Scanlines



Juliette Lewis and Woody Harrelson star in Oliver Stone's Natural Born Killers. You'd think that if some kid wanted to kill people, he'd find a better role model than the characters in this film. Like South Park.

("Scanlines" wishes to thank Encore Movies & Music, I Love Video, and Vulcan Video for their help in providing videos and laser discs.)

1986 was something of a banner year for Oliver Stone, the eccentric director who, at the time, was best known for directing Michael Caine in the goofy horror flick The Hand (1981), now a standby of late night TV. Five years later, Stone was to direct Salvador (1986) and Platoon (1986), two films that launched him to an A-list status that persists today, despite his bad habit of alternating genius megahits with questionable experimental films.

Platoon remains one of the most controversial looks at Vietnam produced to date. Denounced by military types and esteemed by critics, the film shows what is undoubtedly the most realistic, and personal, study of the war, as Stone based the script on his own experiences as a GI. The film would ultimately earn eight Oscar nominations and win four, including Best Picture. There will always be second guessing over Stone's choice of Charlie Sheen to play his alter-ego, and his performance is nothing to write home about, but I think Sheen adds a comfortable, Everyman quality to the picture that is found in many of Stone's films. Because Sheen is so vapidly blank, he "maybe unintentionally" gets across the idea that the events could have happened to anyone. Oliver Stone, you ask... humble?

That kind of talk would be dashed only a year later when Stone landed with Wall Street (1987). A decade after the film's release, Michael Douglas' smarmy Gordon Gekko is still the paragon for avarice, with his infamous tagline of "greed is good." It was good enough to get Douglas a Best Actor Academy Award. If you want a primer on how money is really made in financial markets, there is no better source than this masterpiece. But once again, Stone picked Charlie Sheen to play the lead, and even more questionably, Daryl Hannah as the love interest. He even got Charlie's dad to play, well, Charlie's dad. Despite the casting issues, Wall Street is a movie I never tire of watching, and thanks to the USA network, you can see it almost every weekend.

*PROVIDED MATERIAL*.

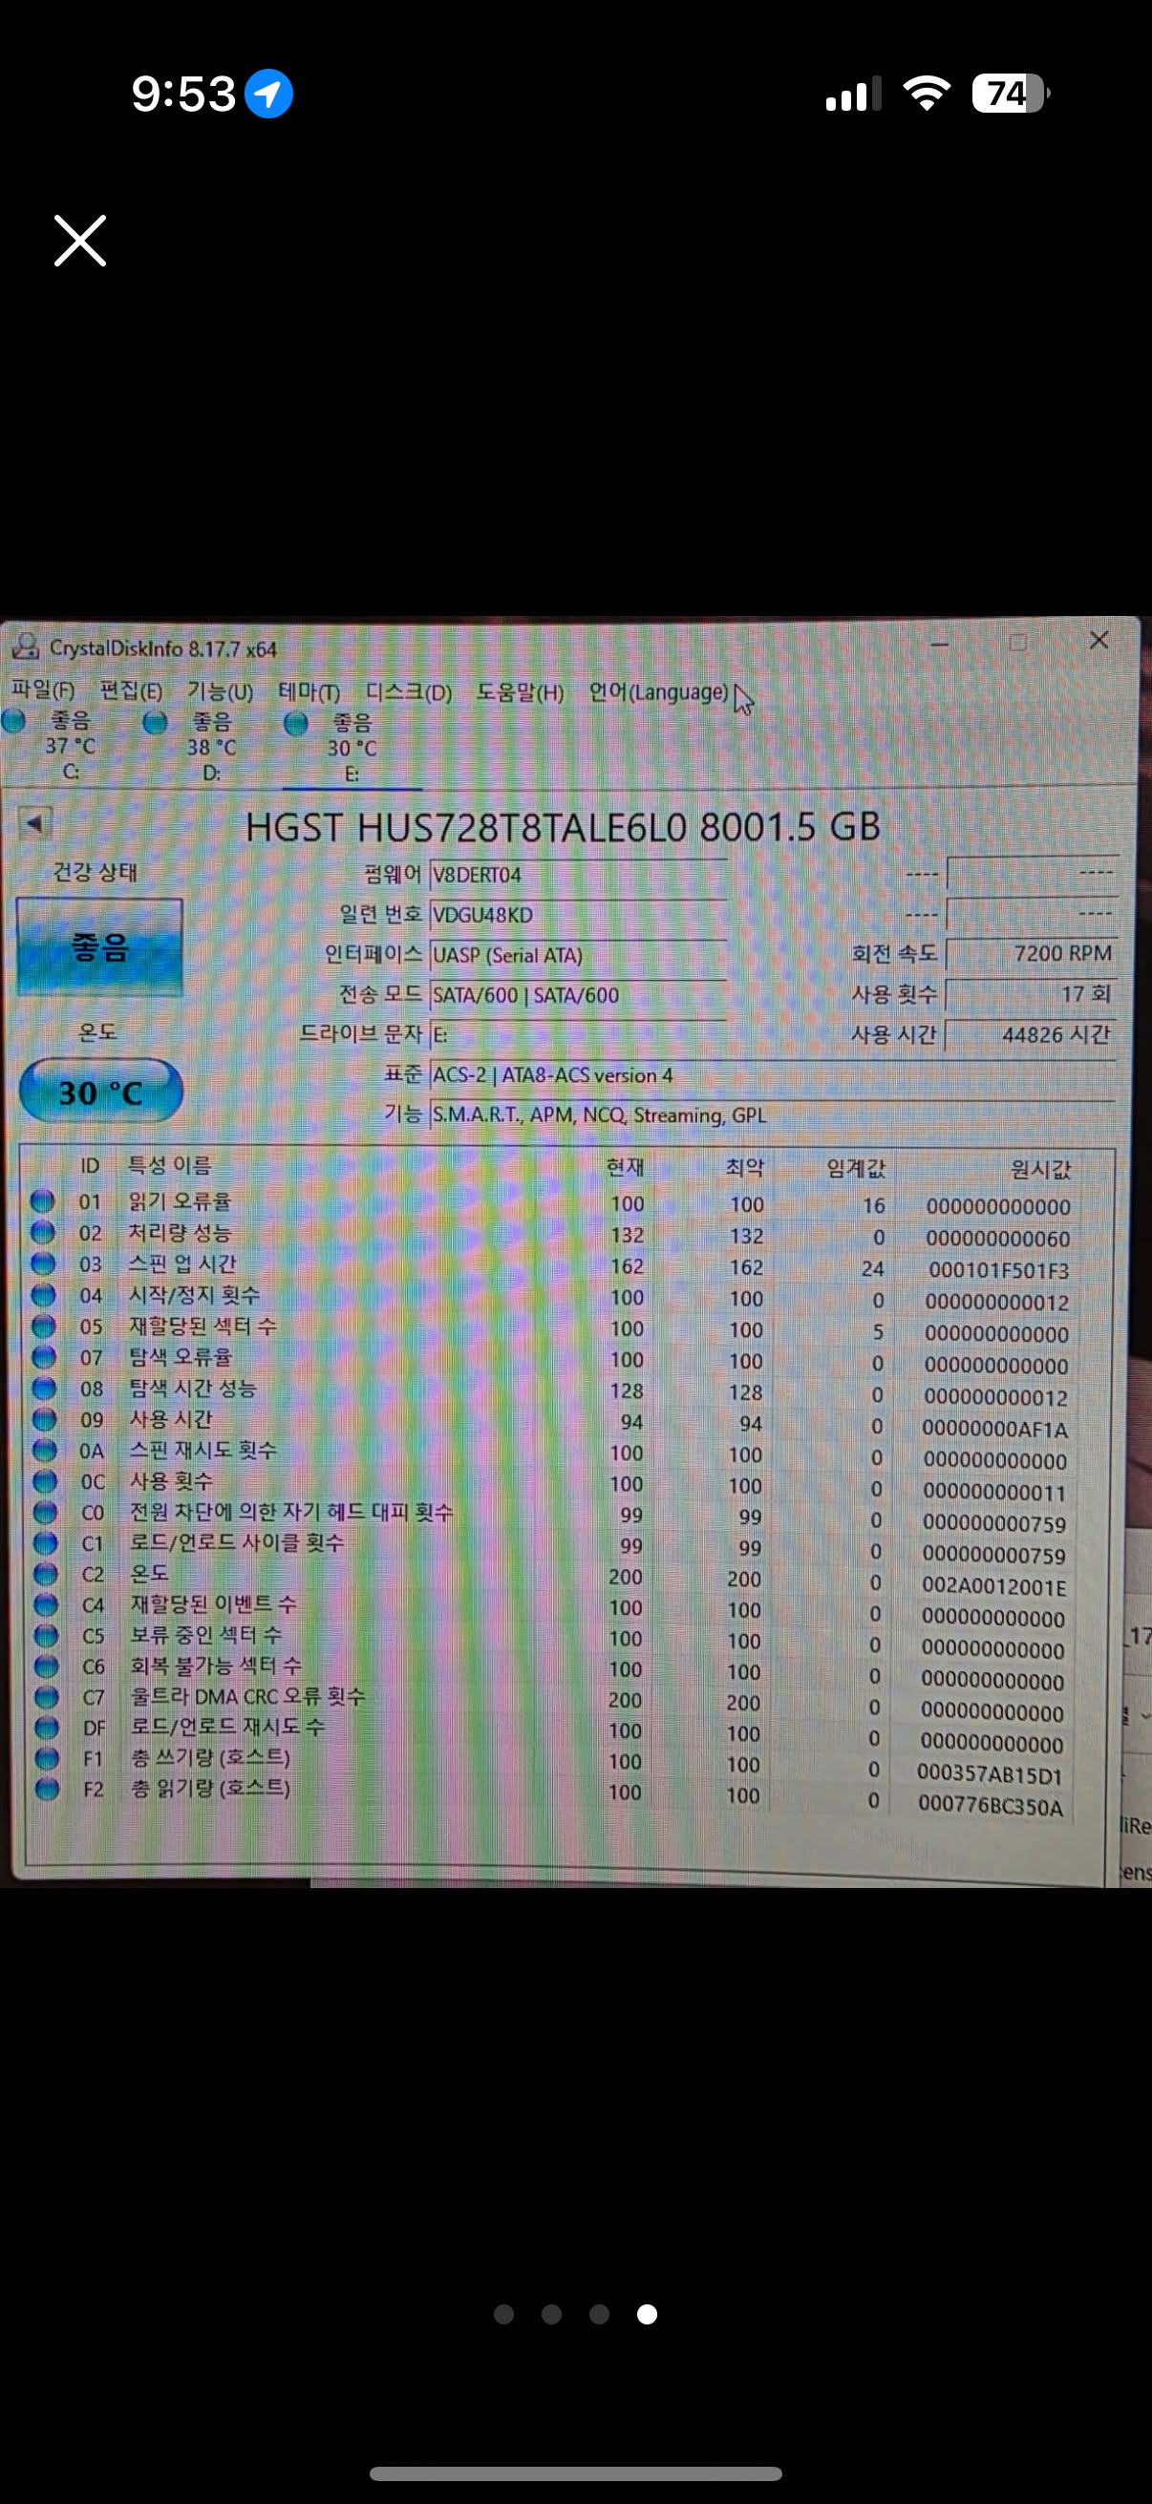Select drive D: health status icon
The width and height of the screenshot is (1152, 2504).
[155, 722]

*WHAT IS ASKED*.
1. List every film directed by Oliver Stone that the Oliver Stone column names.
2. Please carry the Oliver Stone column forward from its final sentence.

*IN RESPONSE*.
1. Natural Born Killers, The Hand (1981), Salvador (1986), Platoon (1986), Wall Street (1987)

2.
Despite Hollywood pundits' best advice, unlikable, even hateful, characters keep popping up in Stone's leading roles. It was a trend he started in Salvador with James Woods and James Belushi as down-and-out Americans south of the border, continued in Wall Street, and took a step further in Talk Radio (1988). Like most of Stone's work, Talk Radio is semi-reality-based, and Eric Bogosian's portrayal of a bitter talk show radio host turned a lot of people off. The combination of Stone's cynicism and Bogosian's malevolence was just too much.

Perhaps as redemption, Stone returned to his roots, attempting to relive his past success with another Vietnam story, Born on the Fourth of July(1989). Another true story, July tells us about the war at home through the eyes of wheelchair-bound Ron Kovic, played by Tom Cruise, a casting choice that seems unthinkable today. Highly lauded at the time, the film seems to have now lost much of its punch. Anti-war sentiment seems to have dissipated, thanks to an entire generation (including myself) that hasn't known any "war" outside of Desert Storm. With July's success, Stone was not content to rest on his laurels, and he insisted on completing a vague trilogy of war films with Heaven And Earth(1993). In Heaven, Stone looked at a Vietnamese woman (Hiep Thi Le) during foreign occupation. Tommy Lee Jones shows up to save her from the horrors of war and bring her to America, I guess. I don't think I've ever made it through the whole movie awake. At the time, Le was heralded as the Next Big Thing, but she vanished from the map as soon as she appeared. Probably just as well.

Instead of Heaven and Earth, I prefer to think of JFK (1991; Kevin Costner, Sissy Spacek, Tommy Lee Jones) as the conclusion to Stone's trilogy on Vietnam. One of my favorite movies of all time, JFK is three hours of delicious, controversial conspiracy theory that feels new on every viewing. Whether or not you buy the Magic Bullet theory, JFK has so much to offer that it's must-see viewing for serious cinephiles and history buffs alike. Unfortunately, Stone misfired with his follow-up Nixon (1995), an overwrought movie that drags on forever and sheds little light on the beleaguered president, except for the fact that he sure did have a potty mouth.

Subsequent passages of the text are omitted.